Seven years later, the poster children for same-sex unions found theirs on the rocks. They clashed over child support and alimony, and added an ugly battle over custody of their two kids that had Michaels accusing Etheridge of having "no maternal instinct," while Etheridge claimed that Michaels had burned one of their children with a cigarette.

Michaels and Etheridge's story is all too common, with about half of marriages ending in divorce. As one prominent LGBTQ leader told the Daily Beast, "it just illustrates that our relationships are pretty much the same as straight relationships. A lot of them make it and a lot of them don't."

Sofia Vergara and Nick Loeb

Actress Sofia Vergara and businessman Nick Loeb have spent more time fighting than they spent as a couple. 

They dated for two years, got engaged in 2012 and broke up in 2014. In the five years since, they've been in a public fight over the remains of their relationship: embryos they created when they were engaged. At the time, they reportedly signed a contract stating that no action could be taken on the embryos without both of them agreeing.

Actress Sofia Vergara and businessman Nick Loeb have spent more time fighting than they spent as a couple. Picture: AP

And they have not agreed. Loeb wants a surrogate to carry the embryos to term, which he says he'll parent full time; Vergara wants them to remain frozen.

Loeb has written a New York Times op-ed, pleading his case. He's filed lawsuits to gain custody of the embryos; the most recent attempt was dismissed in October. Meanwhile, Vergara has spoken out on Howard Stern's radio show and on "Good Morning America." And she's moved on: Vergara married actor Joe Manganiello in 2015.

Americans are well-acquainted with battles over custody of children. Vergara and Loeb are the first high-profile example of a nasty fight over embryos. In a country that's bitterly divided over when life begins, while also grateful for the possibilities that fertility technology can provide, there's nothing more modern than a breakup dispute over custody of the unborn.

Daniel Craig and James Bond

Is anything more annoying than that constantly fighting couple who repeatedly breaks up only to passionately reunite like a romantic version of Sisyphus? Well, someone should tell Daniel Craig and the Bond franchise, whose tumultuous relationship produced some terrifically dramatic moments but has grown tired as of late.

• _Information shown_

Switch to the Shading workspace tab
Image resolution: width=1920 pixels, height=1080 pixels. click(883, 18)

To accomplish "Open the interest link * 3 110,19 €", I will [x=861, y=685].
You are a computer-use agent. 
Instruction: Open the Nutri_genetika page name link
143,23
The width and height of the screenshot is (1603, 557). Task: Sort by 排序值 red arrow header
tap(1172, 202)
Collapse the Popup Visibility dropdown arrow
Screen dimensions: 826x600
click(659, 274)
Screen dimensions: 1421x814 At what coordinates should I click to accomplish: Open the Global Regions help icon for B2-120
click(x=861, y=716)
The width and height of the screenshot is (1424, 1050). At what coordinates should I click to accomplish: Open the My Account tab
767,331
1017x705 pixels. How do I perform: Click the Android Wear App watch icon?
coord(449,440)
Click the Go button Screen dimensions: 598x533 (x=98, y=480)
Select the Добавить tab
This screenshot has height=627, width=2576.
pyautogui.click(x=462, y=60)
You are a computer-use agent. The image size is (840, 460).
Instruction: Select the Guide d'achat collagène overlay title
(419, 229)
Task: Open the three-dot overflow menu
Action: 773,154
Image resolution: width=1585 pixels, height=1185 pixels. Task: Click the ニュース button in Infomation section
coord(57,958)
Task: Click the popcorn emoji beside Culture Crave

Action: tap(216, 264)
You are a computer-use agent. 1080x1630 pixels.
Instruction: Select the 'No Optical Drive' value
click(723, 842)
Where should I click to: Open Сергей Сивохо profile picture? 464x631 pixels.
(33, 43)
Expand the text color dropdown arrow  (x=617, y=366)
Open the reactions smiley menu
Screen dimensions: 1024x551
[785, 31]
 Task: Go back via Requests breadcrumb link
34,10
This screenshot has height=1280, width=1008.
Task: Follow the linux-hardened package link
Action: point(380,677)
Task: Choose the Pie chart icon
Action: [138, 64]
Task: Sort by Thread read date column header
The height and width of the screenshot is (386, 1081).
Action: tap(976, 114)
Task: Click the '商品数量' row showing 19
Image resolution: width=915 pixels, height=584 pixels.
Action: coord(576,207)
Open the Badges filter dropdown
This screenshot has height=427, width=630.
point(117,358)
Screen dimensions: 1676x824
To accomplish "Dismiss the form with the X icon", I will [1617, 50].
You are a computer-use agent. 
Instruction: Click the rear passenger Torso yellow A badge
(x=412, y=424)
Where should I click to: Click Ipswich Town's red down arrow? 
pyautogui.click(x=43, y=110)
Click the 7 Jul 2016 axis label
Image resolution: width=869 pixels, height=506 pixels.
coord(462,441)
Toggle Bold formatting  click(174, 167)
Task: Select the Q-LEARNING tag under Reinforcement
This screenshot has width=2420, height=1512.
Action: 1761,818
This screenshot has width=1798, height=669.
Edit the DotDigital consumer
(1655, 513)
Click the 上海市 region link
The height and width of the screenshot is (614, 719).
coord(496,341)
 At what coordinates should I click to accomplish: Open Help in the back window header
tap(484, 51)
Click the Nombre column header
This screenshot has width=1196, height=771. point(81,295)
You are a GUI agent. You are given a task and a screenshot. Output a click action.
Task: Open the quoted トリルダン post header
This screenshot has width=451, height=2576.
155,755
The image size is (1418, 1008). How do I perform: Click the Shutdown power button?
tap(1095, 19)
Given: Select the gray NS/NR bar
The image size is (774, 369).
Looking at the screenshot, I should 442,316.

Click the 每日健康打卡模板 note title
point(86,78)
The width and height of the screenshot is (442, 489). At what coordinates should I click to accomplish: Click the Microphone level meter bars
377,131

• _Tasks to carry out_
1. According to the celebrity breakups passage, in what year did Sofia Vergara marry Joe Manganiello?
2. Return the section of the celebrity breakups passage between "And they have" and "Manganiello in 2015.", inclusive.

• _Answers for this exercise_
1. 2015

2.
And they have not agreed. Loeb wants a surrogate to carry the embryos to term, which he says he'll parent full time; Vergara wants them to remain frozen.

Loeb has written a New York Times op-ed, pleading his case. He's filed lawsuits to gain custody of the embryos; the most recent attempt was dismissed in October. Meanwhile, Vergara has spoken out on Howard Stern's radio show and on "Good Morning America." And she's moved on: Vergara married actor Joe Manganiello in 2015.